Anti-choicers are trying to destroy Roe v. Wade by a death from a thousand cuts.

April 6, 2011- If you feel like the swirl of outrageous state-based anti-woman legislation is worse than it's ever been, you’re not hallucinating. Republicans really have declared a surge in their war on women, and it’s a nationwide phenomenon. Anti-choicers are trying to destroy Roe v. Wade by a death from a thousand cuts, so that when we wake up one day and the right to a safe, legal abortion is really, truly gone in many states, it will be hard to pinpoint exactly which law killed it.

Here’s a sample of 10 states in which access to reproductive health care (and in one case, any kind of health care at all) is severely threatened.

1. South Dakota. There’s only one clinic in the entire state of South Dakota that offers abortion, a Planned Parenthood in Sioux Falls. No doctors who provide abortions at the clinic live near it, so they all have to fly in from where they work full-time elsewhere to provide this service. A new abortion restriction signed into law last month now threatens even this weak access to abortion. While most media attention has been directed at a religious freedom-violating requirement that women who want abortions have to suffer a Christian fundamentalist anti-choice lecture at a crisis pregnancy center first, it may be the newly mandated 72-hour waiting period that makes it impossible for Planned Parenthood to continue offering abortions.

The law requires the doctor performing the abortion to personally meet with the patient at least three days before her appointment. Despite the lip-smacking claims from backers of the law that this is about making sure women are making “informed” choices, it’s obvious the real aim of the bill is to multiply the number of times the doctors have to fly into the state. The likelihood is high that the demands on their time will prove too much, and the doctors providing abortions in South Dakota will simply quit, leaving the state without a single legal, safe abortion provider.

2. Virginia. Gov. Bob McDonnell and the anti-choice coalition in the state legislature have a two-pronged strategy for the women of their state: attack both their ability to pay for abortion and their ability to find a safe, legal provider in the first place. McDonnell amended a bill establishing Virginia’s health insurance exchange that banned women using the exchange from having insurance coverage for their abortions. Most of these women would struggle to pay for abortion out of pocket, since the exchanges are set up to handle people who aren’t covered by their employers, usually because they’re part-time, underpaid workers or unemployed.

But even if you can get the money together, Virginia wants to make it hard for you to find a doctor.

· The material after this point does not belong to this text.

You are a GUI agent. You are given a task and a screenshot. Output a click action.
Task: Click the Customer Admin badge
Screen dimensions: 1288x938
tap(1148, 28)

McDonnell also signed into law a bill requiring that abortion clinics meet hospital regulations in order to stay open, which is similar to requiring your dentist to work out of a hospital if he wants to drill your cavities. The move has nothing to do with safety, but will likely end up causing 17 clinics to shut their doors, leaving only four abortion providers in the entire state of nearly 8 million people.

3. Arizona. Arizona has upped the ante by passing a law that uses race-baiting to give angry, abusive men control over women's bodies. The law allows the would-be father to claim that an abortion was done for “race or gender” reasons, meaning that men who are bitter because they were dumped by wives or girlfriends can lash out at the doctor who performed the abortion. This could make clinics hesitant to perform abortions on women who often need them the most, i.e. women in abusive relationships.

Gov. Jan Brewer also signed into law a bill that requires medication abortions to be administered only by doctors. Currently, many abortion services in Arizona are performed by nurse practitioners who have the ability to prescribe RU-486. This move means the end of abortion access in at least three clinics in Flagstaff, Yuma and Prescott.